Each Kepler SM has (4) warp schedulers. When a block is divided up into warps, each warp is assigned to a warp scheduler. Warps will stay on the assigned scheduler for the lifetime of the warp. The scheduler is able to switch between concurrent warps, originating from any block of any kernel, without overhead. When one warp stalls — that is, the next instruction can not be executed in the next cycle — the scheduler will switch to a warp that is able to execute an instruction. This low overhead warp swapping allows for instruction latency to be effectively hidden, assuming enough warps with issuable instructions reside on the SM.

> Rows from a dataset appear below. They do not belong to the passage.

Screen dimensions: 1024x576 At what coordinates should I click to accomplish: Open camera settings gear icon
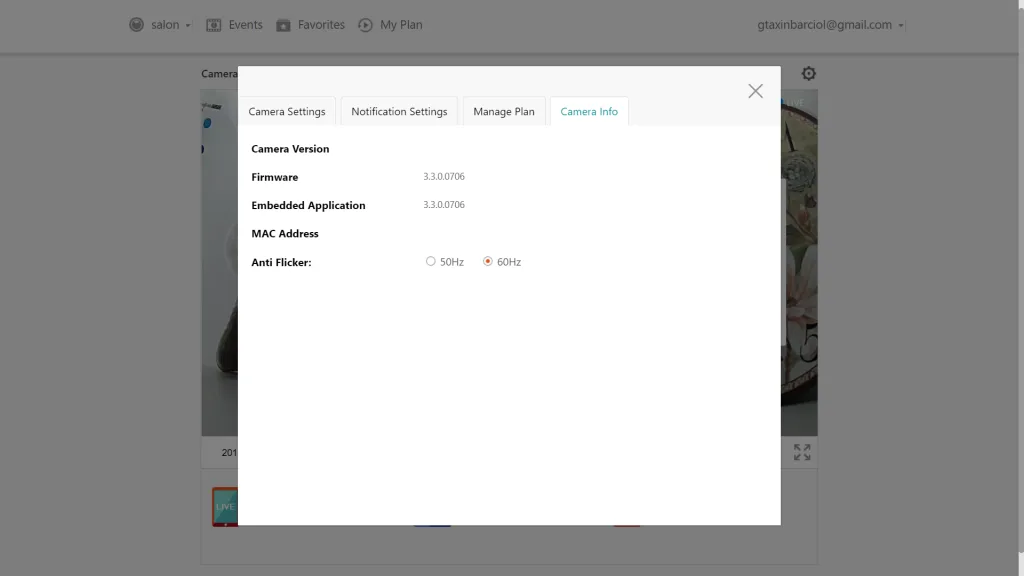coord(808,73)
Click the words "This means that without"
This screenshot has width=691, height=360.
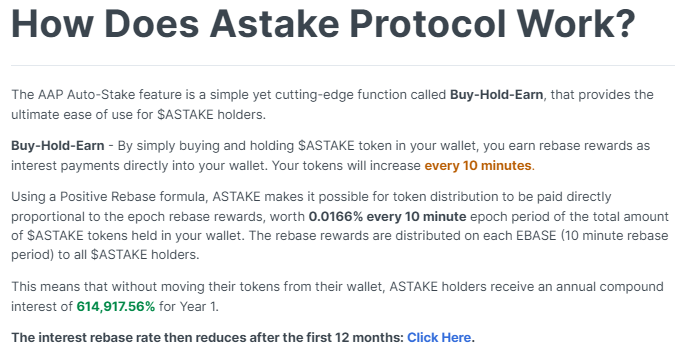tap(84, 287)
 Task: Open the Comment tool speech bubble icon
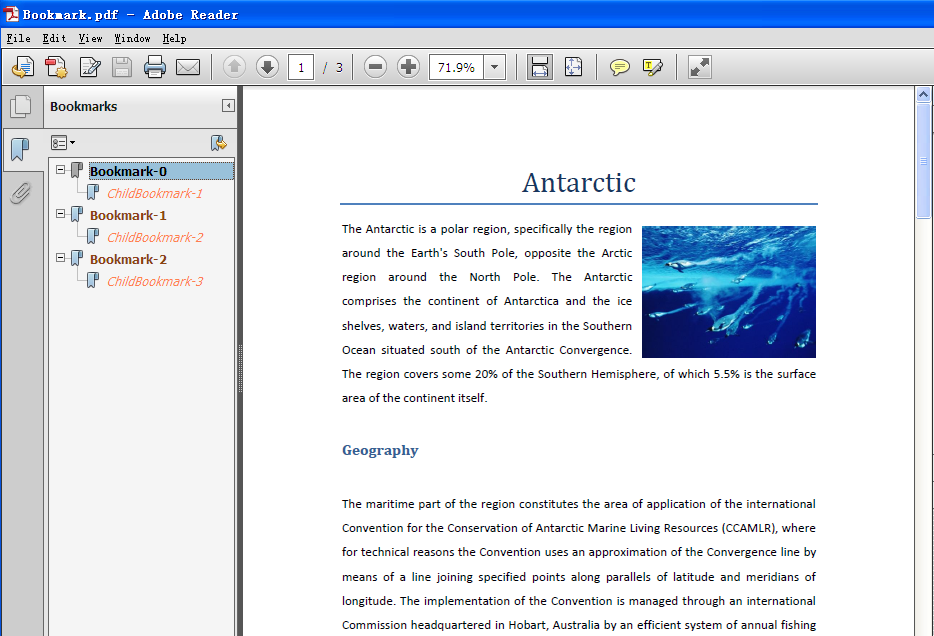619,66
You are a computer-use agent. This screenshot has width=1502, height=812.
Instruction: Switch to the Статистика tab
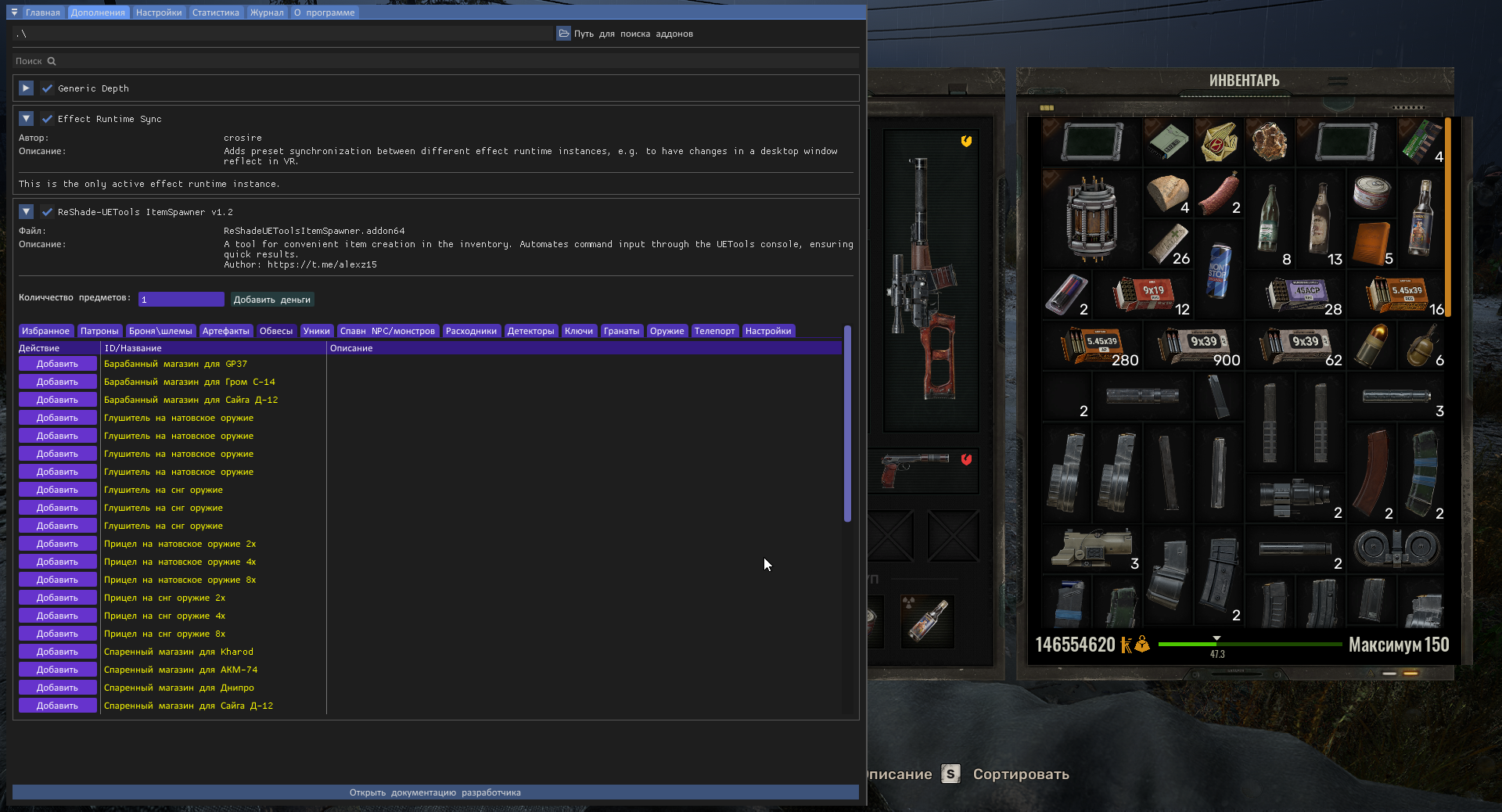click(x=215, y=13)
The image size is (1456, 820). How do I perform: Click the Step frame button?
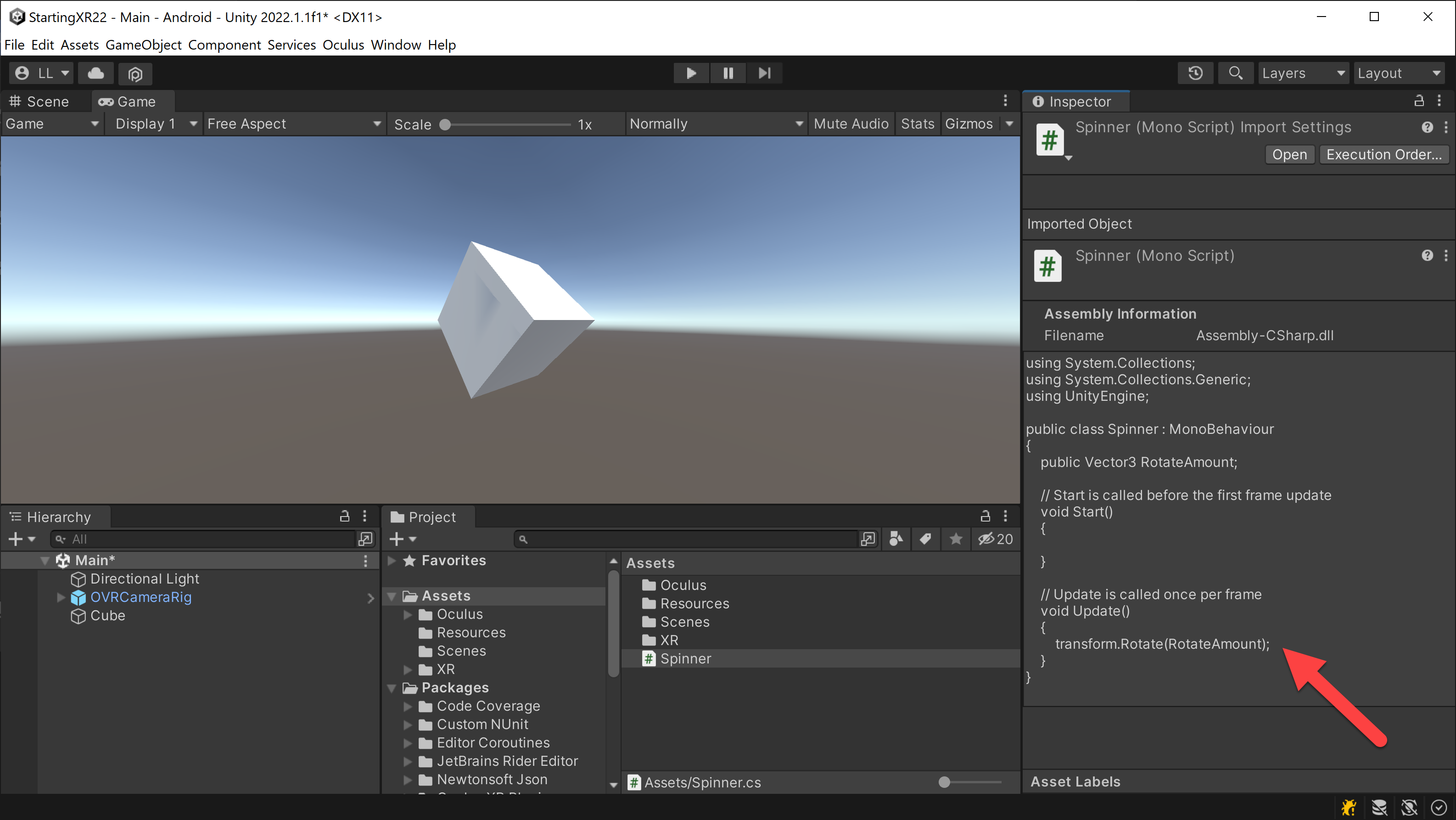coord(764,73)
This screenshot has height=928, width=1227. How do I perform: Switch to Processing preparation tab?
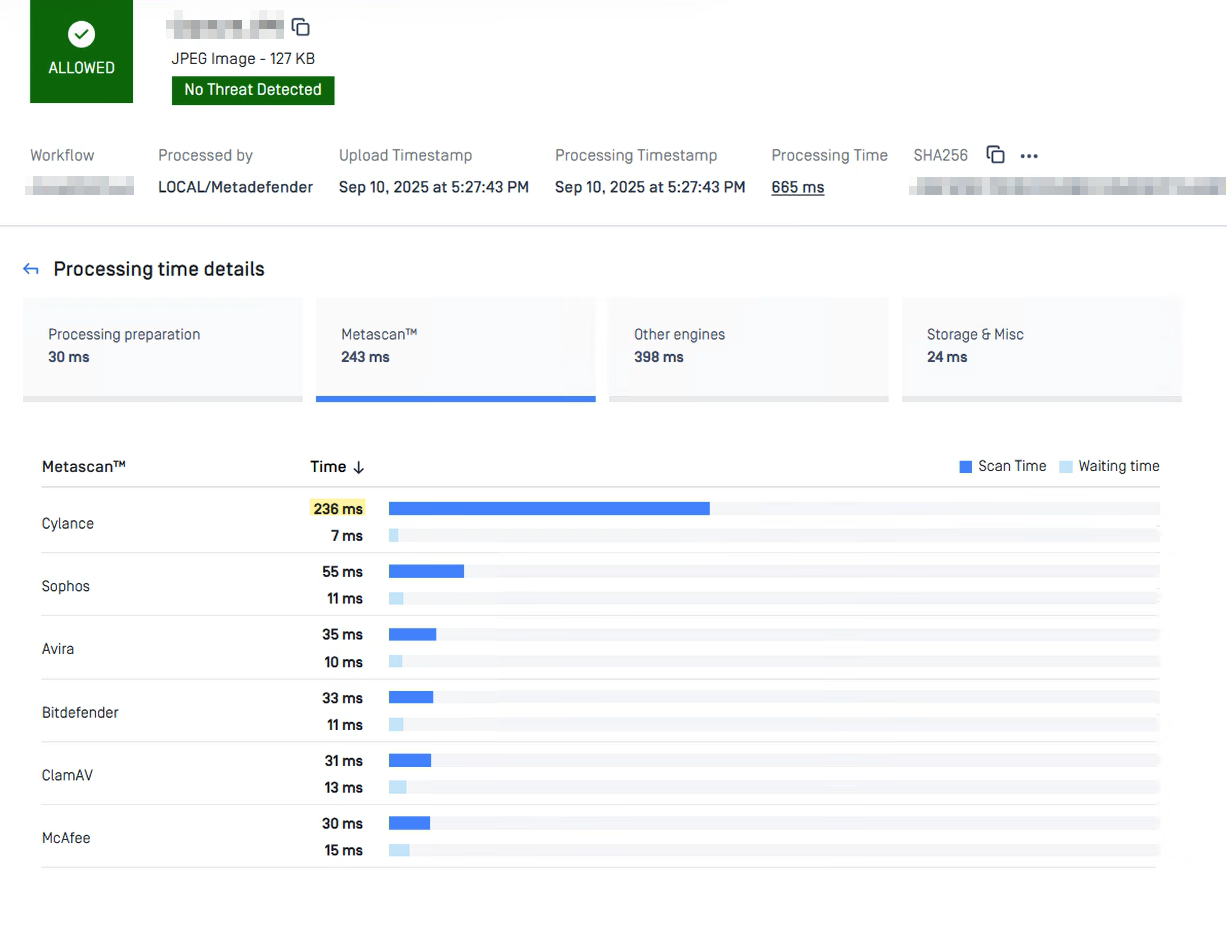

Each warp scheduler has (2) instruction dispatch units. At each cycle the scheduler selects a warp, and if possible, two independent instructions will be issued to that warp. Two clock cycles are required to issue a double precision floating point instruction to a full warp.
K20X by the numbers
|Peak double precision floating point performance||1.31 teraflops|
|Peak single precision floating point performance||3.95 teraflops|
|Single precision CUDA cores||2688|
|Double precision CUDA cores||896|
|CUDA core clock frequency||732 MHz|
|Memory Bandwidth(ECC off)||250 GB/s*|
|Memory size GDDR5(ECC on)||5.25 GB|
|L2 cache||1.5 MB|
|Shared memory/L1 configurable||64 KB per SM|
|Read-only cache||48 KB per SM|
|Constant memory||64 KB|
|32-bit Registers||65,536 per SM|
|Max registers per thread||255|
|Number of multiprocessors(SM)||14|
|Warp size||32 threads|
|Maximum resident warps per SM||64|
|Maximum resident blocks per SM||16|
|Maximum resident threads per SM||2048|
|Maximum threads per block||1024 threads|
|Maximum block dimensions||1024, 1024, 64|
|Maximum grid dimensions||2147483647, 65535, 65535|
* ECC will reduce achievable bandwidth by 15+%
K20X Floating Point Considerations
When porting existing applications to make use the GPU it is natural to check the ported application’s results against those of the original application. Much care must be taken when comparing results between a particular algorithm run on the CPU and GPU since, in general, bit-for-bit agreement will not be possible.
The NVIDIA K20X provides full IEEE 754-2008 support for single and double precision floating point arithmetic. For simple floating point arithmetic (addition, subtraction, multiplication, division, square root, FMA) individual operations on the AMD Opteron and NVIDIA K20X should produce bit-for-bit identical values to the precision specified by the standard.
Transcendental operations (trigonometric, logarithmic, exponential, etc.) should not be expected to produce bit-for-bit identical values when compared against the CPU. Please refer to the CUDA programming guide for single and double precision function ULP.
Floating point operations are not necessarily associative nor distributive. For a given algorithm, the number of threads, thread ordering, and instruction execution may differ between the CPU and GPU, resulting in potential discrepancies; as such it should not be expected that a series of arithmetic operations will produce bit-for-bit identical results.